There’s nothing like an excellent musical tale to enliven your local history. In fact, from where I sit writing this piece, in South London, there are several unremarkable pieces of musical history. About 200 yards south is one of the first pubs that Kate bush and her band ever performed live, and about 500 yds further south is a bus stop from which David Bowie would often disembark. However, a spot in East Devon has long since claimed one landmark to be inextricably linked to the Simon & Garfunkel song ‘Bridge Over Troubled Water’.
Hitting number one in 1970, the song is one of the duo’s finest moments. A combination of hymnal hyperbole and the kind of melodic practises that made Paul McCartney wince in jealousy, the song has gone on to define the duo that spawned it as well as a generation of music listeners. It, alongside other greats from the folk era, has become anthemic in its purity and archetypes of its genre. It cannot be understated how foundational the song is. However, what can be contemplated and, unfortunately for those in Devon, completely dispelled, is that the song was written about a bridge near Bickleigh.

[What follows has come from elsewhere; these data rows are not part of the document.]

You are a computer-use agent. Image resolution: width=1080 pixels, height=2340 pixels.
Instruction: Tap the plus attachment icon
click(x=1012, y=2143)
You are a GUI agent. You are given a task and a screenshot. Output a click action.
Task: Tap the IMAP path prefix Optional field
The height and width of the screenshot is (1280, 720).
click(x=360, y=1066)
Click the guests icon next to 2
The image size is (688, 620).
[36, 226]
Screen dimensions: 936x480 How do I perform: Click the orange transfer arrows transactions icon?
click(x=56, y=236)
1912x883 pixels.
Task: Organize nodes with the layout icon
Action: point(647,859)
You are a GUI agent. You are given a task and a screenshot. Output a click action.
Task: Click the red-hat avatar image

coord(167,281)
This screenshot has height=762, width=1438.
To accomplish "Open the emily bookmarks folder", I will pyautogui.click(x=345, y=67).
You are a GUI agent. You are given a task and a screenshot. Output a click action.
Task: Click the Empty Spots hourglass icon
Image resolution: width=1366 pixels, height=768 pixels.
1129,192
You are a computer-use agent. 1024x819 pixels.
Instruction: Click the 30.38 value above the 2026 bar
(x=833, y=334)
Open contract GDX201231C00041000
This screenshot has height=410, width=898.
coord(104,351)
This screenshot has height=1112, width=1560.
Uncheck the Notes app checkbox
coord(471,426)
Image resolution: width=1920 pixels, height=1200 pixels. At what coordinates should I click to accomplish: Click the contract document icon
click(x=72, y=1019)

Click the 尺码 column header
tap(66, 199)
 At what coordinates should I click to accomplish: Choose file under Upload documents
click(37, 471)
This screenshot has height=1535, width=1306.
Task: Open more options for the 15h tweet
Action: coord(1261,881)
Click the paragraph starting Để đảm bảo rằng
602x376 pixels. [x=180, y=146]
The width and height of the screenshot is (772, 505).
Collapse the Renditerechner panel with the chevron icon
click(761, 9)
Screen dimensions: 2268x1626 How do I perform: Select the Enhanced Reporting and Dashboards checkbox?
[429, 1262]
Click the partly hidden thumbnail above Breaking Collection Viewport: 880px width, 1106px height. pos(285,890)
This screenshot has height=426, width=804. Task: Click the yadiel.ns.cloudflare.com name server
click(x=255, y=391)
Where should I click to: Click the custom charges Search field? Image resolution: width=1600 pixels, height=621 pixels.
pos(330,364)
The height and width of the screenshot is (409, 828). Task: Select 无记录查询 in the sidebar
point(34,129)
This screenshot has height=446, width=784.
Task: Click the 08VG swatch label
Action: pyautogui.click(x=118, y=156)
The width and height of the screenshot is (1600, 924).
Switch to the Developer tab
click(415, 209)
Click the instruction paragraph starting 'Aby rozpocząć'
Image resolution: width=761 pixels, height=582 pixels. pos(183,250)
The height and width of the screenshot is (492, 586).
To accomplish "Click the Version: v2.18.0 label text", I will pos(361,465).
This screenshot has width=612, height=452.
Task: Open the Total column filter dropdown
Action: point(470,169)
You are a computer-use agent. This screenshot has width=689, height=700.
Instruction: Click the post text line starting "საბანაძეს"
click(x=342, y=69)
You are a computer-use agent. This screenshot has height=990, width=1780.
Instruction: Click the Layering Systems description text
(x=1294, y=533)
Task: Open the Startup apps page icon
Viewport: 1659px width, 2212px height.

However, there is good cause for thinking so. Paul Simon and Art Garfunkel spent a lot of time in England during the end of the 1960s when the song was written. They also happened to find themselves in Devon for a large chunk of their time here. The duo also visited the site of Bickleigh Bridge, a picturesque spot in East Devon. However, on a promotional tour in 2003, Garfunkel confirmed the song was inspired by sources closer to their home: “No – I’m sorry about that! ‘Bridge Over Troubled Water’ is a gospel phrase which Paul took from a gospel group. It was in a Baptist church hymn. He liked the phrase, and he used it.”
In truth, things were far deeper. The final song that Simon & Garfunkel ever recorded together, ‘Bridge Over Troubled Water’, ranks as one of the best tracks in musical history. An iconic folk tale steeped in the personal problems of its writer Paul Simon and his professional partner Art Garfunkel. While the track will forever be attached to both the legendary singers’ Paul Simon and Art Garfunkel, the song is deeply rooted both in Simon’s past and his then-present. While the material dealt with artistic and professional issues he was having with Art; the song was also rendered with the spiritual sounds of his teenage years.
Simon had always harboured an interest in gospel since hearing Sonny Til and the Orioles’ epic recording of ‘Crying in the Chapel’ as an adolescent. He told CBSN: “I loved the emotion of the singers and the songs, and there was something mysterious just about the word chapel because I didn’t know, at twelve or thirteen, what a chapel was or looked like. It probably would have been different if they had sung, ‘Cryin’ in the Synagogue.’”
One particular track on the Silvertones’ album, ‘Oh Mary Don’t You Weep’, is a deeply spiritual song from darker days before the Civil War. Reverend Claude Jeter, the band’s lead singer, added a phrase which could be traced back to the church: “I’ll be a bridge over deep water if you trust in my name”. It was here that something sparked in Paul Simon. Simon, speaking to the CBSN, said of writing the now-iconic melody: “It was just like that. The essence of the song took maybe twenty minutes; the first two verses were done in two hours. And the melody was something like fifteen notes, which is long. I thought, ‘This is better than I usually write.’”
So, while the song’s inspirations are purely hymnal and removed from a quaint bridge in Devon, during his conversation in 2003, Garfunkel did confirm that the county was included in the duo’s discography. In Simon’s classic song ‘Homeward Bound’, he begins by singing, “I’m sitting in a railway station…” a line Garfunkel confirmed was penned in Widnes station. Now, that’s a win for Devon if ever I saw one.